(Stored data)
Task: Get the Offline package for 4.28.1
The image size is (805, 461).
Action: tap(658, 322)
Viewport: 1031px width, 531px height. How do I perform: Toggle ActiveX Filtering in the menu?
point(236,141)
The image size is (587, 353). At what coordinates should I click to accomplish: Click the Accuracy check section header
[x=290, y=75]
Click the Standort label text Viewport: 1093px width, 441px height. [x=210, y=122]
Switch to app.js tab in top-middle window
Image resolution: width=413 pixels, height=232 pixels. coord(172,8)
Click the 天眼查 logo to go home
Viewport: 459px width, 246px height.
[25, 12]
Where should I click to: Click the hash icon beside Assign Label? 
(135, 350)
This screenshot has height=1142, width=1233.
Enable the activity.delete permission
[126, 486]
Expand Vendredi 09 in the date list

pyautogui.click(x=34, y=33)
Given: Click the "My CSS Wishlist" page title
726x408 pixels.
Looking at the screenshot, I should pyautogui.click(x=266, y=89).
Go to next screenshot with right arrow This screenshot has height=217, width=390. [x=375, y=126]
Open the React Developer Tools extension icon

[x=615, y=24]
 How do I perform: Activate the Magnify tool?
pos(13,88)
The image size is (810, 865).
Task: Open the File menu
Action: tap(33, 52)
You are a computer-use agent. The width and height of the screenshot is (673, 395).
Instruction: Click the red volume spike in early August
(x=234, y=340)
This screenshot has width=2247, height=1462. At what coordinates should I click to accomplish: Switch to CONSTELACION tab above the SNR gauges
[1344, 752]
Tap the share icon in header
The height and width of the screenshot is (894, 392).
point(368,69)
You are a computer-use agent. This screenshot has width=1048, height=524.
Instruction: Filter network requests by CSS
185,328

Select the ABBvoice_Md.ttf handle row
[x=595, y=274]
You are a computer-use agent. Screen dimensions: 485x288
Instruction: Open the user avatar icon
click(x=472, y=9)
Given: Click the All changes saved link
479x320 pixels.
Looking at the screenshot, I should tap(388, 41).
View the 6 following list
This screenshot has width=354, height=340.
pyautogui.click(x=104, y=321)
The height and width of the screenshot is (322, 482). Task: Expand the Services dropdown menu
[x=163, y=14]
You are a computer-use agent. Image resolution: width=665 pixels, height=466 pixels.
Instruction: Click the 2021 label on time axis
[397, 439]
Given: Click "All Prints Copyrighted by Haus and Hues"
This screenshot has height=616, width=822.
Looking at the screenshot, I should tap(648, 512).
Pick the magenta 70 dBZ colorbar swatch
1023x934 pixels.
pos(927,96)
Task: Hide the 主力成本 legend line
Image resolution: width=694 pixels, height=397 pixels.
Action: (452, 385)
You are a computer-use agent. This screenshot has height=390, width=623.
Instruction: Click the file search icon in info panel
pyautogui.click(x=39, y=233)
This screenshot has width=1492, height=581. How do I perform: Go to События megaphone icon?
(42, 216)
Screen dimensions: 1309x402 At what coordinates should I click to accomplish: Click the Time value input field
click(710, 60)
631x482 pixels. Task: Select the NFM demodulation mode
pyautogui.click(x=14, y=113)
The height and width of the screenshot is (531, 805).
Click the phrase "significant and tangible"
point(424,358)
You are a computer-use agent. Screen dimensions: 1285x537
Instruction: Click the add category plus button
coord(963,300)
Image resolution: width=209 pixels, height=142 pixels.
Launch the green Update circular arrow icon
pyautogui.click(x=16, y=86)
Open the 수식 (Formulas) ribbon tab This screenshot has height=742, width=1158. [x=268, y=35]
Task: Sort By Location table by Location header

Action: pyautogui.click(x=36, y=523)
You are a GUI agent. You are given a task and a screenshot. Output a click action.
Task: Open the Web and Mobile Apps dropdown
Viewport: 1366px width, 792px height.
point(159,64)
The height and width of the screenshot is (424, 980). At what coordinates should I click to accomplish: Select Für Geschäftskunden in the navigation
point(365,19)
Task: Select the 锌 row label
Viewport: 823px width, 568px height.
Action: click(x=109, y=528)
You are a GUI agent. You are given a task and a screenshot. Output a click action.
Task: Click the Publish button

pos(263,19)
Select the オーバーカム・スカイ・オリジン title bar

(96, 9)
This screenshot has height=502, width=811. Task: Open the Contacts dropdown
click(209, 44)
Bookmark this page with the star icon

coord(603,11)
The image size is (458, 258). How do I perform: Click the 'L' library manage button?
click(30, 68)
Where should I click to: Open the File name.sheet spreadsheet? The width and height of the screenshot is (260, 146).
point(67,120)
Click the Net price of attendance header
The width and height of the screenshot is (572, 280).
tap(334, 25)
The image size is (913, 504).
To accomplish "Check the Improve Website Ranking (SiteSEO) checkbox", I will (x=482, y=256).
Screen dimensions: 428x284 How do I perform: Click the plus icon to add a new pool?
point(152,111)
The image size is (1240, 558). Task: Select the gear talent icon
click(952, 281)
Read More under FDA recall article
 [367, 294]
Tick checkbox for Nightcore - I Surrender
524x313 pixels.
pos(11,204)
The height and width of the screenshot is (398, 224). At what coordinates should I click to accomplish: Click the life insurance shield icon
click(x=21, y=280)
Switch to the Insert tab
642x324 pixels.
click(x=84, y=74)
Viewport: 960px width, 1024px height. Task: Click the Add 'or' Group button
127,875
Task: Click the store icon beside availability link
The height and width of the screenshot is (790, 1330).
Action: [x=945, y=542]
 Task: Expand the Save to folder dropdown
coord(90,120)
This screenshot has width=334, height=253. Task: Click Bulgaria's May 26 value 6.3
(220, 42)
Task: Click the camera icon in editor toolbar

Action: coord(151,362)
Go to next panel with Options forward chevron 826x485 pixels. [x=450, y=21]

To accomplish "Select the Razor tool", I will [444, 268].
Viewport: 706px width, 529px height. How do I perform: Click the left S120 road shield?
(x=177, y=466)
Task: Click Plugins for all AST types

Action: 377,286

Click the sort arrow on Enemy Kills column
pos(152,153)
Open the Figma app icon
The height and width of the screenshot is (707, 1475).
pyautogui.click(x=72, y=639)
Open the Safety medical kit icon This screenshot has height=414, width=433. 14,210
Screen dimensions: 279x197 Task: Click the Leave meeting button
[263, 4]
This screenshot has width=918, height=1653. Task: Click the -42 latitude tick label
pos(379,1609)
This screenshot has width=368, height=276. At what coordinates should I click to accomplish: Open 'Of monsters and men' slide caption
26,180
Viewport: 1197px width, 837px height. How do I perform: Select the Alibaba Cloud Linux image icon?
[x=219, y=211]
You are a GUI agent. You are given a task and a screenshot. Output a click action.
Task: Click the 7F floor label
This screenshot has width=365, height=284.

> **WORK INSTRUCTIONS**:
Change "computer-use agent" to "screen assistant" throughout all the entries above, leaving everything else the same.

> **ANSWER TO THE EXERCISE**:
Task: Get the Offline package for 4.28.1
The image size is (805, 461).
Action: tap(658, 322)
Viewport: 1031px width, 531px height. How do I perform: Toggle ActiveX Filtering in the menu?
point(236,141)
The image size is (587, 353). At what coordinates should I click to accomplish: Click the Accuracy check section header
[x=290, y=75]
Click the Standort label text Viewport: 1093px width, 441px height. [x=210, y=122]
Switch to app.js tab in top-middle window
Image resolution: width=413 pixels, height=232 pixels. coord(172,8)
Click the 天眼查 logo to go home
Viewport: 459px width, 246px height.
[25, 12]
Where should I click to: Click the hash icon beside Assign Label? 
(135, 350)
This screenshot has height=1142, width=1233.
Enable the activity.delete permission
[126, 486]
Expand Vendredi 09 in the date list

pyautogui.click(x=34, y=33)
Given: Click the "My CSS Wishlist" page title
726x408 pixels.
Looking at the screenshot, I should pyautogui.click(x=266, y=89).
Go to next screenshot with right arrow This screenshot has height=217, width=390. [x=375, y=126]
Open the React Developer Tools extension icon

[x=615, y=24]
 How do I perform: Activate the Magnify tool?
pos(13,88)
The image size is (810, 865).
Task: Open the File menu
Action: tap(33, 52)
You are a screen assistant. The width and height of the screenshot is (673, 395).
Instruction: Click the red volume spike in early August
(x=234, y=340)
This screenshot has width=2247, height=1462. At what coordinates should I click to accomplish: Switch to CONSTELACION tab above the SNR gauges
[1344, 752]
Tap the share icon in header
The height and width of the screenshot is (894, 392).
point(368,69)
You are a screen assistant. This screenshot has width=1048, height=524.
Instruction: Filter network requests by CSS
185,328

Select the ABBvoice_Md.ttf handle row
[x=595, y=274]
You are a screen assistant. Screen dimensions: 485x288
Instruction: Open the user avatar icon
click(x=472, y=9)
Given: Click the All changes saved link
479x320 pixels.
Looking at the screenshot, I should tap(388, 41).
View the 6 following list
This screenshot has width=354, height=340.
pyautogui.click(x=104, y=321)
The height and width of the screenshot is (322, 482). Task: Expand the Services dropdown menu
[x=163, y=14]
You are a screen assistant. Image resolution: width=665 pixels, height=466 pixels.
Instruction: Click the 2021 label on time axis
[397, 439]
Given: Click "All Prints Copyrighted by Haus and Hues"
This screenshot has height=616, width=822.
Looking at the screenshot, I should tap(648, 512).
Pick the magenta 70 dBZ colorbar swatch
1023x934 pixels.
pos(927,96)
Task: Hide the 主力成本 legend line
Image resolution: width=694 pixels, height=397 pixels.
Action: (452, 385)
You are a screen assistant. This screenshot has height=390, width=623.
Instruction: Click the file search icon in info panel
pyautogui.click(x=39, y=233)
This screenshot has width=1492, height=581. How do I perform: Go to События megaphone icon?
(42, 216)
Screen dimensions: 1309x402 At what coordinates should I click to accomplish: Click the Time value input field
click(710, 60)
631x482 pixels. Task: Select the NFM demodulation mode
pyautogui.click(x=14, y=113)
The height and width of the screenshot is (531, 805).
Click the phrase "significant and tangible"
point(424,358)
You are a screen assistant. Screen dimensions: 1285x537
Instruction: Click the add category plus button
coord(963,300)
Image resolution: width=209 pixels, height=142 pixels.
Launch the green Update circular arrow icon
pyautogui.click(x=16, y=86)
Open the 수식 (Formulas) ribbon tab This screenshot has height=742, width=1158. [x=268, y=35]
Task: Sort By Location table by Location header

Action: pyautogui.click(x=36, y=523)
You are a GUI agent. You are given a task and a screenshot. Output a click action.
Task: Open the Web and Mobile Apps dropdown
Viewport: 1366px width, 792px height.
point(159,64)
The height and width of the screenshot is (424, 980). At what coordinates should I click to accomplish: Select Für Geschäftskunden in the navigation
point(365,19)
Task: Select the 锌 row label
Viewport: 823px width, 568px height.
Action: click(x=109, y=528)
You are a GUI agent. You are given a task and a screenshot. Output a click action.
Task: Click the Publish button

pos(263,19)
Select the オーバーカム・スカイ・オリジン title bar

(96, 9)
This screenshot has height=502, width=811. Task: Open the Contacts dropdown
click(209, 44)
Bookmark this page with the star icon

coord(603,11)
The image size is (458, 258). How do I perform: Click the 'L' library manage button?
click(30, 68)
Where should I click to: Open the File name.sheet spreadsheet? The width and height of the screenshot is (260, 146).
point(67,120)
Click the Net price of attendance header
The width and height of the screenshot is (572, 280).
tap(334, 25)
The image size is (913, 504).
To accomplish "Check the Improve Website Ranking (SiteSEO) checkbox", I will (x=482, y=256).
Screen dimensions: 428x284 How do I perform: Click the plus icon to add a new pool?
point(152,111)
The image size is (1240, 558). Task: Select the gear talent icon
click(952, 281)
Read More under FDA recall article
 [367, 294]
Tick checkbox for Nightcore - I Surrender
524x313 pixels.
pos(11,204)
The height and width of the screenshot is (398, 224). At what coordinates should I click to accomplish: Click the life insurance shield icon
click(x=21, y=280)
Switch to the Insert tab
642x324 pixels.
click(x=84, y=74)
Viewport: 960px width, 1024px height. Task: Click the Add 'or' Group button
127,875
Task: Click the store icon beside availability link
The height and width of the screenshot is (790, 1330).
Action: [x=945, y=542]
 Task: Expand the Save to folder dropdown
coord(90,120)
This screenshot has width=334, height=253. Task: Click Bulgaria's May 26 value 6.3
(220, 42)
Task: Click the camera icon in editor toolbar

Action: coord(151,362)
Go to next panel with Options forward chevron 826x485 pixels. [x=450, y=21]

To accomplish "Select the Razor tool", I will [444, 268].
Viewport: 706px width, 529px height. How do I perform: Click the left S120 road shield?
(x=177, y=466)
Task: Click Plugins for all AST types

Action: 377,286

Click the sort arrow on Enemy Kills column
pos(152,153)
Open the Figma app icon
The height and width of the screenshot is (707, 1475).
pyautogui.click(x=72, y=639)
Open the Safety medical kit icon This screenshot has height=414, width=433. 14,210
Screen dimensions: 279x197 Task: Click the Leave meeting button
[263, 4]
This screenshot has width=918, height=1653. Task: Click the -42 latitude tick label
pos(379,1609)
This screenshot has width=368, height=276. At what coordinates should I click to accomplish: Open 'Of monsters and men' slide caption
26,180
Viewport: 1197px width, 837px height. How do I perform: Select the Alibaba Cloud Linux image icon?
[x=219, y=211]
You are a GUI agent. You are given a task and a screenshot. Output a click action.
Task: Click the 7F floor label
This screenshot has width=365, height=284.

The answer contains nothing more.